[Raw data — start]

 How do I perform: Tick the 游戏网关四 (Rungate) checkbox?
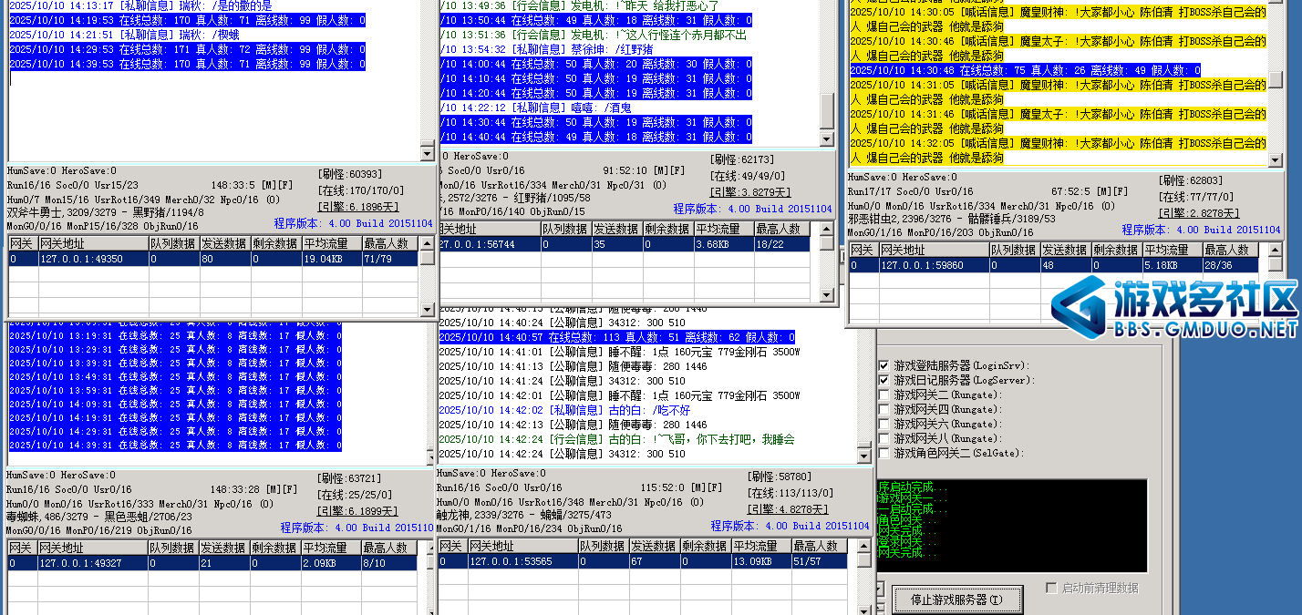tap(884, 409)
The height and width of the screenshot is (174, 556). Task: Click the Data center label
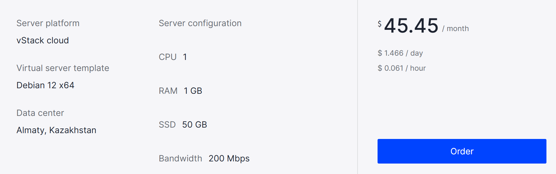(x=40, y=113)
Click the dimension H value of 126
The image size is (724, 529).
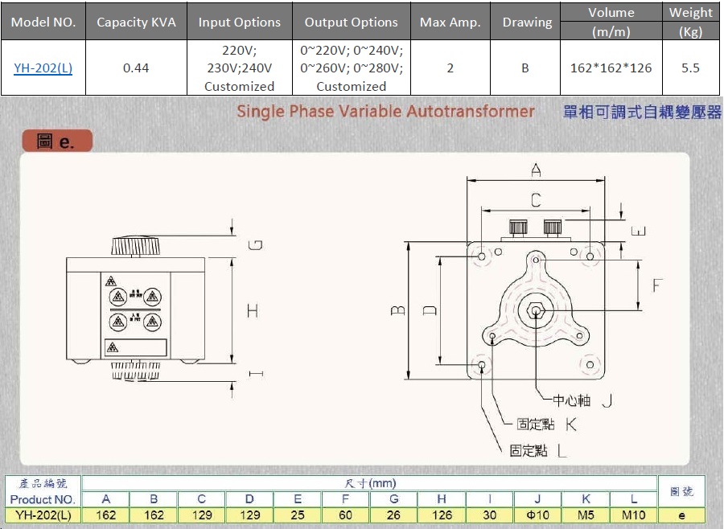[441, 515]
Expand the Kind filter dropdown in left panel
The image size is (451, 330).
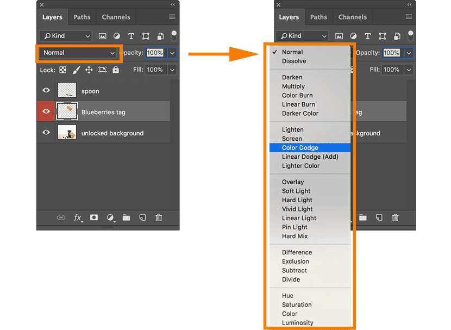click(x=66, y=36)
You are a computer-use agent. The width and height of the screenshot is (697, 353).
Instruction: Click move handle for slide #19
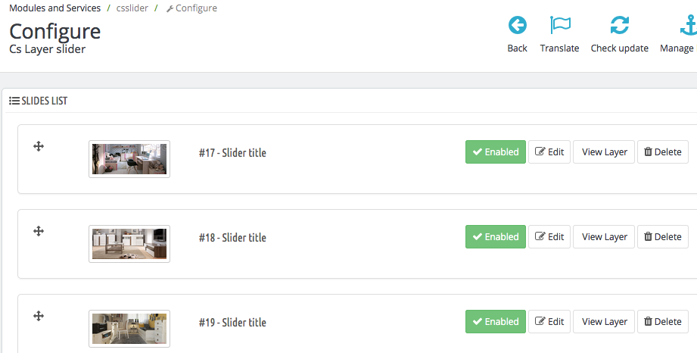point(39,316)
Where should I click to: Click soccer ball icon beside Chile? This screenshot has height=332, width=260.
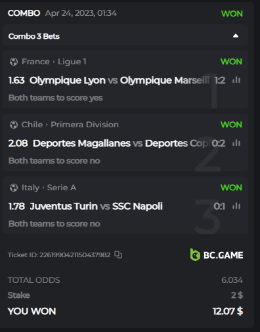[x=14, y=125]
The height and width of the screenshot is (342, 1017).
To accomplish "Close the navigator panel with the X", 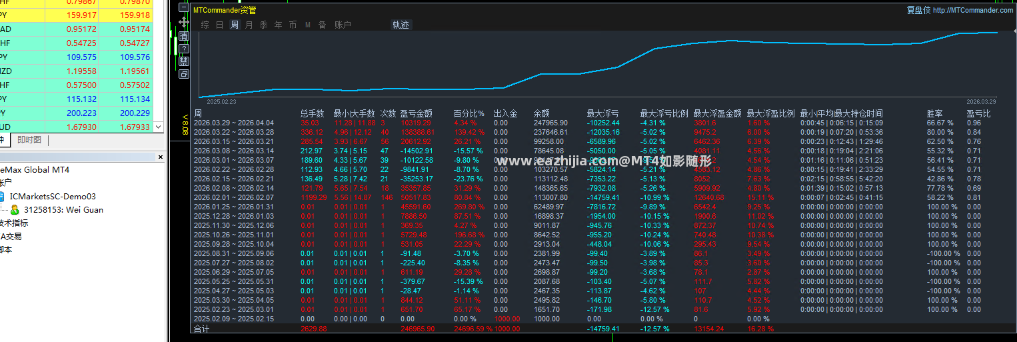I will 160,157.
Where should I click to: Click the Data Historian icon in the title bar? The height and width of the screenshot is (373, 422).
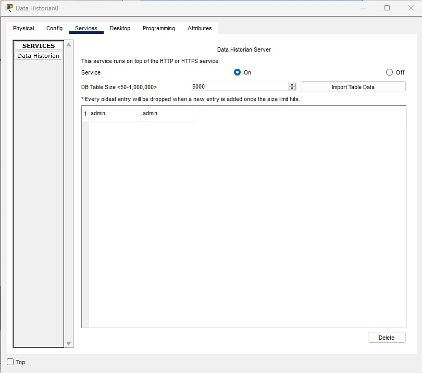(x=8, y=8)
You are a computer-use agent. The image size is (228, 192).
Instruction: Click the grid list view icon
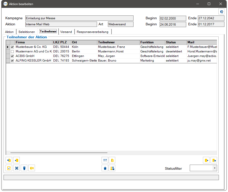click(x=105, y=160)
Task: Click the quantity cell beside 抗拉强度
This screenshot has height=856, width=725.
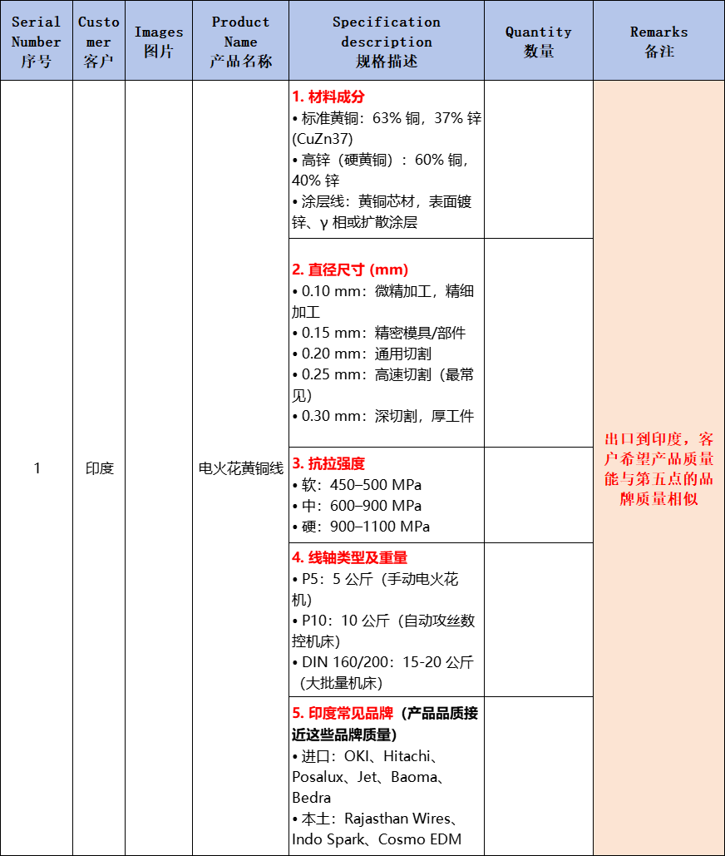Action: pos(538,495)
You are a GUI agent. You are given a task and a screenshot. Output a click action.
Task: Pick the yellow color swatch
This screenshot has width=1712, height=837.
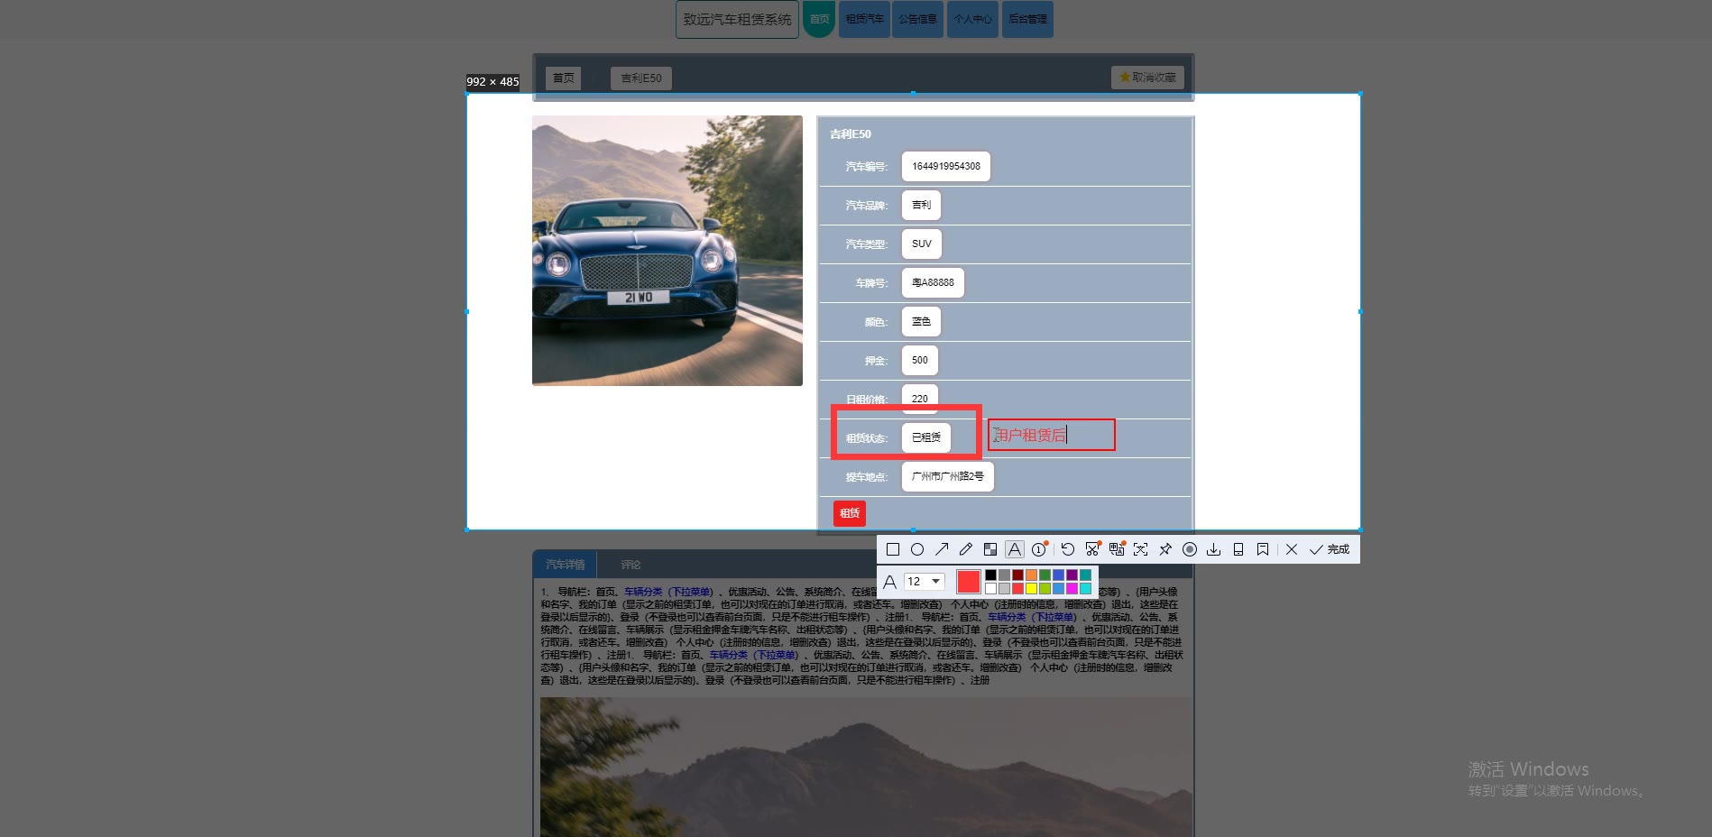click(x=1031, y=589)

[Raw data — finish]

Exercise »
No pictures should appear in the copy; write out exactly the lines from the one containing "You are a GUI" through the end of the material.

Solution for this exercise »
You are a GUI agent. You are given a task and a screenshot. Output a click action.
Task: Pick the yellow color swatch
This screenshot has width=1712, height=837.
click(x=1031, y=589)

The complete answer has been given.